[Screenshot grounding data]
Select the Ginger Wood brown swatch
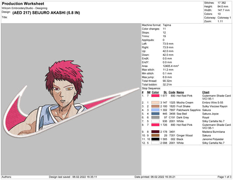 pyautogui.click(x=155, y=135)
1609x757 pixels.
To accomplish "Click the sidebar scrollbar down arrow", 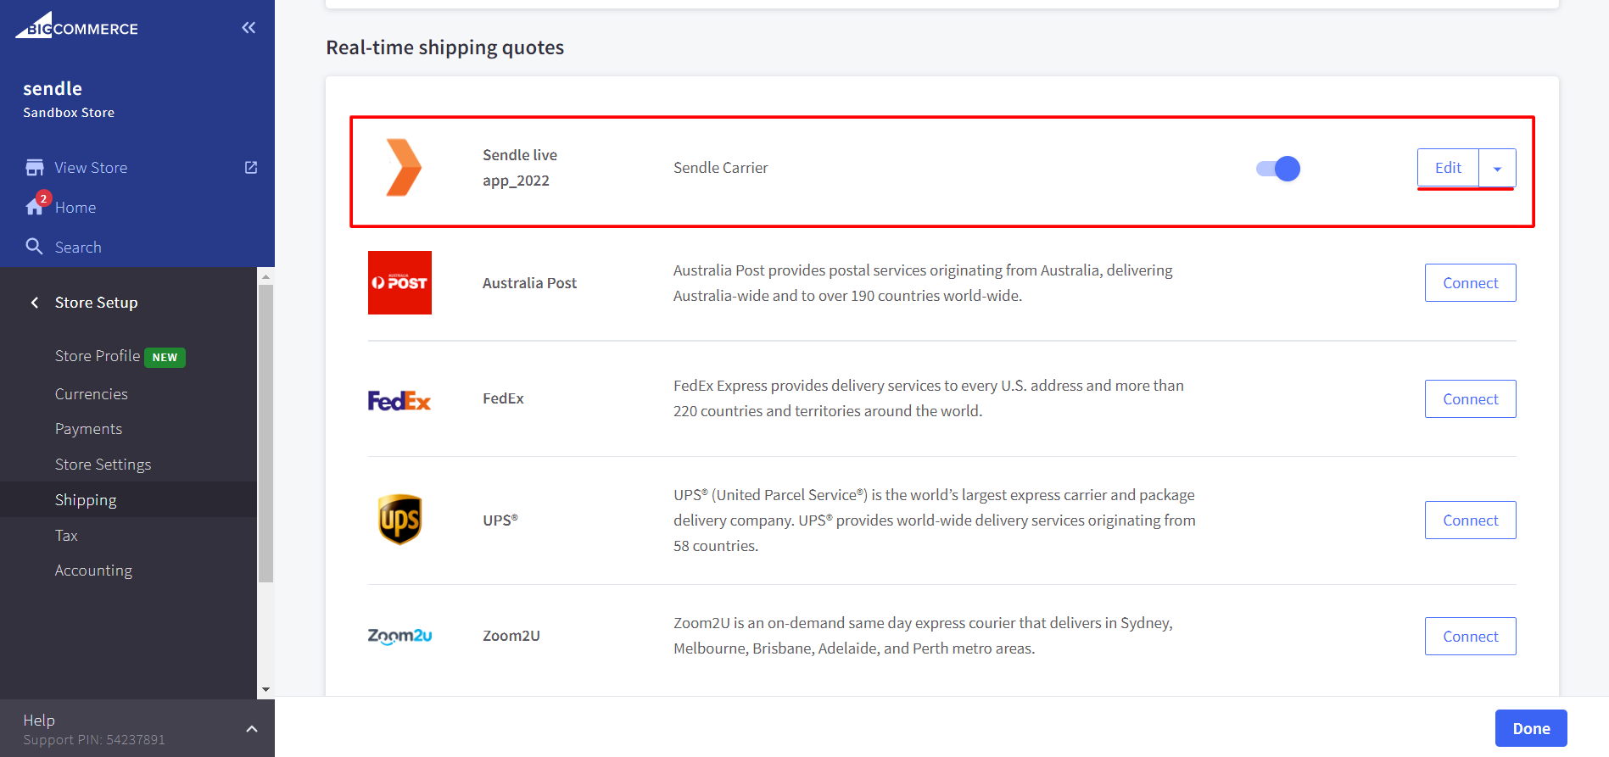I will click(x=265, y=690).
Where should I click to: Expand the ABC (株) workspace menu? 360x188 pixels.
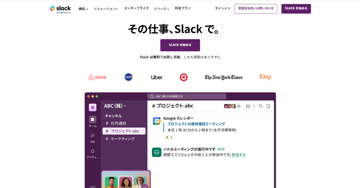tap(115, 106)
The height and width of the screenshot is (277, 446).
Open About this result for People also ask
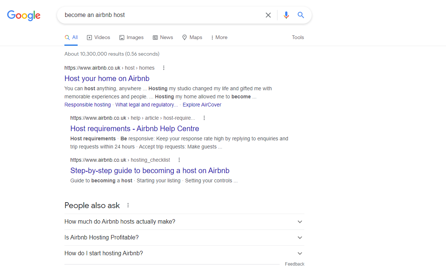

__What the exercise asks__: Copy the lines from the line that contains "Where should I" through the end of the records, exactly and with nothing added; leave the pictures out.

__Solution for this problem__:
Where should I click to: Expand the ABC (株) workspace menu? 360x188 pixels.
tap(115, 106)
The height and width of the screenshot is (277, 446).
Open About this result for People also ask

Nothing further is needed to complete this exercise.